Eu estava na rabeira do Evandro, que é bastante humorista, né? A gente sentava junto num restaurante árabe, almoçava e tentava criar essas frases. Ele já tinha muitas, depois entrei e criamos os dois… tem umas duzentas no livro. Eu gostei e sugeri continuar, mas era também a editora do Sesi, que fechou para livros não didáticos, como comentei. Nem tenho esse livro, nunca consegui ter.

• Você gostaria de falar sobre seus planos atuais?
Tenho dificuldade de me deslocar no tempo e falar daquele rapaz… Sabe quando você mudou e ao mesmo tempo não mudou? É esquisito. Tinha uma certeza tão vívida de certos assuntos, que foi se desalojando. É uma experiência estranha. É mais agradável quando você está embebido de uma certeza, de uma convicção. Eu era um rapaz, agora o pessoal me chama de senhor na rua. Por dentro, você não mudou tanto, mas vai envelhecendo, né? Os vinte e cinco anos que me separam desse livro [Sabedoria do nunca]… fiquei acreditando naquilo, mas não acreditando.

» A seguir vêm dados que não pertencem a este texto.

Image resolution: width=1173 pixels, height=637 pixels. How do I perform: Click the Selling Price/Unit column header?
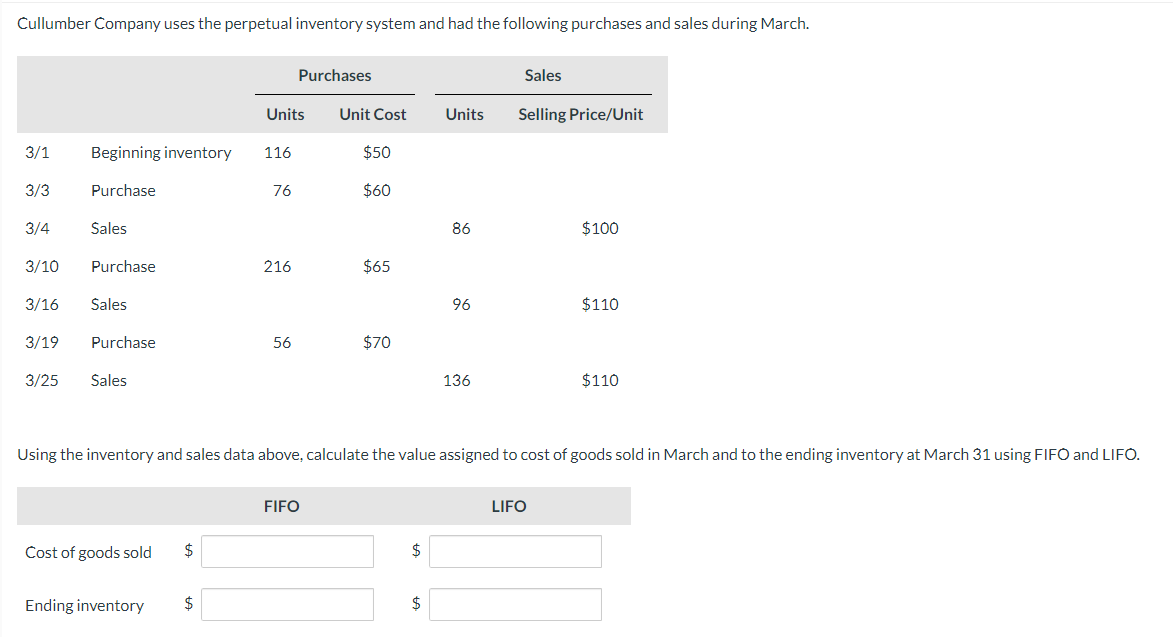580,114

• Seu primeiro livro, Sabedoria do nunca, vem de diários que você fez durante muitos anos. Você pensou em retomá-los, nessa fase de mudanças?
Hoje tudo acelerou muito, WhatsApp, celular… eu também me acelerei. A escrita do diário ficou para as minhas origens. Os primeiros três livros são muito tirados dos diários que fiz de 1983 a 1995. Com o tempo fui rasurando, virou canteiro de obras. Hoje em dia, tenho só umas cem ou duzentas páginas dessa época. Nem sei se dá para fazer uso. É como um pintor que aprende a pintar, depois ele já incorporou e não precisa mais do diário. É uma pena, seria legal. Agora, depois que eu for operado, vou dar uma melhoradinha no primeiro livro e a Nós vai republicar.

Certeza do agora
Juliano Garcia Pessanha
Nós
112 págs.
Sabina Anzuategui

É autora de Escrevi pra você hoje (2023), Uma mulher sem ambição (2021), Luciana e as mulheres (2019), O afeto (2011) e Calcinha no varal (2005). É bisneta de Marciano. Ama os cachorros platonicamente.